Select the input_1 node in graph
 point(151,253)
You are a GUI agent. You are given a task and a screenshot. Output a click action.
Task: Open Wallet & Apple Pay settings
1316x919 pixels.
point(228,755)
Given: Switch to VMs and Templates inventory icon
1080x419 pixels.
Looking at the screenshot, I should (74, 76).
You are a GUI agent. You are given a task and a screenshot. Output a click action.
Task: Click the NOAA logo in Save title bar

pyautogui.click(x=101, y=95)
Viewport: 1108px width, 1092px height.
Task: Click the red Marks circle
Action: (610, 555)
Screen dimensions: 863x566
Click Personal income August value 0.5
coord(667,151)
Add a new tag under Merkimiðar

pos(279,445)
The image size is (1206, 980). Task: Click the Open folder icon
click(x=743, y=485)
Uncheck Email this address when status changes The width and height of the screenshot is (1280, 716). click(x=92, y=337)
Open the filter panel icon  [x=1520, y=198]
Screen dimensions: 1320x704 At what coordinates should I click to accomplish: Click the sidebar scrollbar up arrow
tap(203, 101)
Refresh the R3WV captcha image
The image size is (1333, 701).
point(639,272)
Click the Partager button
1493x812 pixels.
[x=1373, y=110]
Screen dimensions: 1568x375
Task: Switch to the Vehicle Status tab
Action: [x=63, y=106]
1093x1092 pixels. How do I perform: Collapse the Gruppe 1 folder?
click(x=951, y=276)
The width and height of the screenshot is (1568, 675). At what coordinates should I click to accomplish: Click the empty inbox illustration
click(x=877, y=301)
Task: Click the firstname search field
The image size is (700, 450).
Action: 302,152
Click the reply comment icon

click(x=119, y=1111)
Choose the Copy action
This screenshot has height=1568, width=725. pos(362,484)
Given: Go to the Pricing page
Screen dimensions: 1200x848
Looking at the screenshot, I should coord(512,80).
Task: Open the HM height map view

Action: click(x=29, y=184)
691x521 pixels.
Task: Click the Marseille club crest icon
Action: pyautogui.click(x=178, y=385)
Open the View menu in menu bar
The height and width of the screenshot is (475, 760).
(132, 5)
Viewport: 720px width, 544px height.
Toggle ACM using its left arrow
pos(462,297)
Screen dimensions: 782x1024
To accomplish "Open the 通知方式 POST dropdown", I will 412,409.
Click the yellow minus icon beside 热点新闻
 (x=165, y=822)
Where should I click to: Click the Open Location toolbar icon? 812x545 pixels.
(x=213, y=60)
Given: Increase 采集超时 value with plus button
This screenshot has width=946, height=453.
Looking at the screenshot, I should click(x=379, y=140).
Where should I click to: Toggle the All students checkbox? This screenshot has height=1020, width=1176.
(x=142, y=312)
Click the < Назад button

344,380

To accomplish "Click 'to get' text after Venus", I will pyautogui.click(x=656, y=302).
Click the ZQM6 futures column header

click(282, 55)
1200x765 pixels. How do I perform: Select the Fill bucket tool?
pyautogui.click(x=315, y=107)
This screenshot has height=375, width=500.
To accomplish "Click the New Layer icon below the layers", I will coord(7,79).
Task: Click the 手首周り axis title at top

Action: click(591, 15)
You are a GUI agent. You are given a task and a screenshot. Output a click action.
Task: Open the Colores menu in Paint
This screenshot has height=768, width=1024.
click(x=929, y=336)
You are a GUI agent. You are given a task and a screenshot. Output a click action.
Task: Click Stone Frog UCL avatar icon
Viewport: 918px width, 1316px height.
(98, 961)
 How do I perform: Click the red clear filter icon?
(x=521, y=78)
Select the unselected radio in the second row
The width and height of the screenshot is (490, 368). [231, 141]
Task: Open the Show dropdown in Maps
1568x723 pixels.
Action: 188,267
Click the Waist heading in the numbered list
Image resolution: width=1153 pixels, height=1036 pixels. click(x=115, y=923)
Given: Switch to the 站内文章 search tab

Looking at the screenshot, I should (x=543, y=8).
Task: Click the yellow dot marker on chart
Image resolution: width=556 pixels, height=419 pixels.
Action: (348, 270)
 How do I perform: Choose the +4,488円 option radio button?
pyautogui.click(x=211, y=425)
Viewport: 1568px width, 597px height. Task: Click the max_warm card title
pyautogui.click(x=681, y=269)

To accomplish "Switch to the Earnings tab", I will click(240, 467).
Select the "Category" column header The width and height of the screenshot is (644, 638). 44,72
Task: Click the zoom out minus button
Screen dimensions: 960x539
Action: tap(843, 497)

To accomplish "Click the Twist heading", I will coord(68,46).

....

• _WHAT THE EXERCISE ASKS_: Every record needs to be written out again, exactly as it was given.

• _RESULT_:
Select the input_1 node in graph
 point(151,253)
You are a GUI agent. You are given a task and a screenshot. Output a click action.
Task: Open Wallet & Apple Pay settings
1316x919 pixels.
point(228,755)
Given: Switch to VMs and Templates inventory icon
1080x419 pixels.
Looking at the screenshot, I should (74, 76).
You are a GUI agent. You are given a task and a screenshot. Output a click action.
Task: Click the NOAA logo in Save title bar

pyautogui.click(x=101, y=95)
Viewport: 1108px width, 1092px height.
Task: Click the red Marks circle
Action: (610, 555)
Screen dimensions: 863x566
Click Personal income August value 0.5
coord(667,151)
Add a new tag under Merkimiðar

pos(279,445)
The image size is (1206, 980). Task: Click the Open folder icon
click(x=743, y=485)
Uncheck Email this address when status changes The width and height of the screenshot is (1280, 716). click(x=92, y=337)
Open the filter panel icon  [x=1520, y=198]
Screen dimensions: 1320x704 At what coordinates should I click to accomplish: Click the sidebar scrollbar up arrow
tap(203, 101)
Refresh the R3WV captcha image
The image size is (1333, 701).
point(639,272)
Click the Partager button
1493x812 pixels.
[x=1373, y=110]
Screen dimensions: 1568x375
Task: Switch to the Vehicle Status tab
Action: [x=63, y=106]
1093x1092 pixels. How do I perform: Collapse the Gruppe 1 folder?
click(x=951, y=276)
The width and height of the screenshot is (1568, 675). At what coordinates should I click to accomplish: Click the empty inbox illustration
click(x=877, y=301)
Task: Click the firstname search field
The image size is (700, 450).
Action: 302,152
Click the reply comment icon

click(x=119, y=1111)
Choose the Copy action
This screenshot has height=1568, width=725. pos(362,484)
Given: Go to the Pricing page
Screen dimensions: 1200x848
Looking at the screenshot, I should coord(512,80).
Task: Open the HM height map view

Action: click(x=29, y=184)
691x521 pixels.
Task: Click the Marseille club crest icon
Action: pyautogui.click(x=178, y=385)
Open the View menu in menu bar
The height and width of the screenshot is (475, 760).
(132, 5)
Viewport: 720px width, 544px height.
Toggle ACM using its left arrow
pos(462,297)
Screen dimensions: 782x1024
To accomplish "Open the 通知方式 POST dropdown", I will 412,409.
Click the yellow minus icon beside 热点新闻
 (x=165, y=822)
Where should I click to: Click the Open Location toolbar icon? 812x545 pixels.
(x=213, y=60)
Given: Increase 采集超时 value with plus button
This screenshot has width=946, height=453.
Looking at the screenshot, I should click(x=379, y=140).
Where should I click to: Toggle the All students checkbox? This screenshot has height=1020, width=1176.
(x=142, y=312)
Click the < Назад button

344,380

To accomplish "Click 'to get' text after Venus", I will pyautogui.click(x=656, y=302).
Click the ZQM6 futures column header

click(282, 55)
1200x765 pixels. How do I perform: Select the Fill bucket tool?
pyautogui.click(x=315, y=107)
This screenshot has height=375, width=500.
To accomplish "Click the New Layer icon below the layers", I will coord(7,79).
Task: Click the 手首周り axis title at top

Action: click(591, 15)
You are a GUI agent. You are given a task and a screenshot. Output a click action.
Task: Open the Colores menu in Paint
This screenshot has height=768, width=1024.
click(x=929, y=336)
You are a GUI agent. You are given a task and a screenshot. Output a click action.
Task: Click Stone Frog UCL avatar icon
Viewport: 918px width, 1316px height.
(98, 961)
 How do I perform: Click the red clear filter icon?
(x=521, y=78)
Select the unselected radio in the second row
The width and height of the screenshot is (490, 368). [231, 141]
Task: Open the Show dropdown in Maps
1568x723 pixels.
Action: 188,267
Click the Waist heading in the numbered list
Image resolution: width=1153 pixels, height=1036 pixels. click(x=115, y=923)
Given: Switch to the 站内文章 search tab

Looking at the screenshot, I should (x=543, y=8).
Task: Click the yellow dot marker on chart
Image resolution: width=556 pixels, height=419 pixels.
Action: (348, 270)
 How do I perform: Choose the +4,488円 option radio button?
pyautogui.click(x=211, y=425)
Viewport: 1568px width, 597px height. Task: Click the max_warm card title
pyautogui.click(x=681, y=269)

To accomplish "Switch to the Earnings tab", I will click(240, 467).
Select the "Category" column header The width and height of the screenshot is (644, 638). 44,72
Task: Click the zoom out minus button
Screen dimensions: 960x539
Action: tap(843, 497)

To accomplish "Click the Twist heading", I will coord(68,46).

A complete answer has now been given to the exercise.